Theological Chicken Little: Well, That Was Awkward!
I wonder how many hungry people could have been fed with the three million dollars some of our Christian siblings spent in recent months to put up billboards announcing that the Rapture was coming on May 21? Well, on Sunday morning, the 22nd, all of us still gathered for worship. Did we just get left behind? If we did, so did they.
This morning someone has put up a billboard that says, simply, “That was awkward.” It then quotes Mat. 24.36, that, “No one knows the day or the hour.” … GREAT billboard!
Let me go back to a sermon I preached about a year ago: The Bible’s bottom line affirmation about “the end” is the same as it’s affirmation of the creation and of human kind at the beginning. God is still here, and will always be. God has not, and will not, abandon the project of creation. God is working with a goal in mind – a time of no tears. And absolutely nothing can separate us from the love of God in Christ. Despite all evidence to the contrary, the good is going to prevail.
Now, I realize that’s not going to sell many books, and I realize it reduces the power of those who have secret knowledge and can show you formulas and charts which basically say that our current enemies are really our ultimate enemies. But truth has a way of being a lot less sexy and a lot less lucrative. It also has a way of being a whole lot better news!
That sermon was about John’s Revelation, the Bible’s last book and one of the primary sources for the tabloid theologians and purveyors of junk prophecy. The crazy thing about the Revelation, I said that Sunday, is that it doesn’t give up on this world. If you’ll actually read it, you’ll find that, in it, God doesn’t give up on us. In the end, we find justice is restored, we find God comes to be with those who have suffered the most, and we find that God comes not as some grand military dictator grinding folks to dust, but as one who will gently “wipe every tear.”
Biblical talk of The End is really talk of the reinstatement of the original purposes for which the world was created. Genesis 1 and 2 are very different stories of the beginning. But in both God creates a peaceful, joyful place and people intimately connected to each other, and to God, and to their life purpose. The people have a mandate to create and cultivate, to expand culture and to create goods. Much of the rest of the story is, then, about how we proceed to mess all of that up and about how God nevertheless provides a way out of our mess. But the point is that Genesis begins in a perfect place with connection to God and connection to each other and a calling (our role, our life’s work as a species) to be creative of divine culture.
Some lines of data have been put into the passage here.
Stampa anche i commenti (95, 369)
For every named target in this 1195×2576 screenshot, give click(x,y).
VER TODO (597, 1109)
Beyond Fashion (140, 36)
Look at Revelation, really read it, and see its culmination in Rev. 21, and there you see the very same things you see in Gen. 1 and 2—a joyful place, true community, a very whole, very new city, and fully human lives. The really good news of God in Christ is designed to re-connect us to reality, to the good creation we’ve messed up. And in the end, by the grace of God alone, we’ll be “back to the future,” so to speak—that is, fully human. Wow! and Double WOW! That’s great news.
Maybe if we quit buying their books these theological Chicken Littles will go away… Probably not, but we can at least hope. Until then, we’ll keep putting up the signs on the day AFTER, saying “That was awkward.”
And I’ll see you and your guest next Sunday. To prepare please read Jn. 14.15- 21.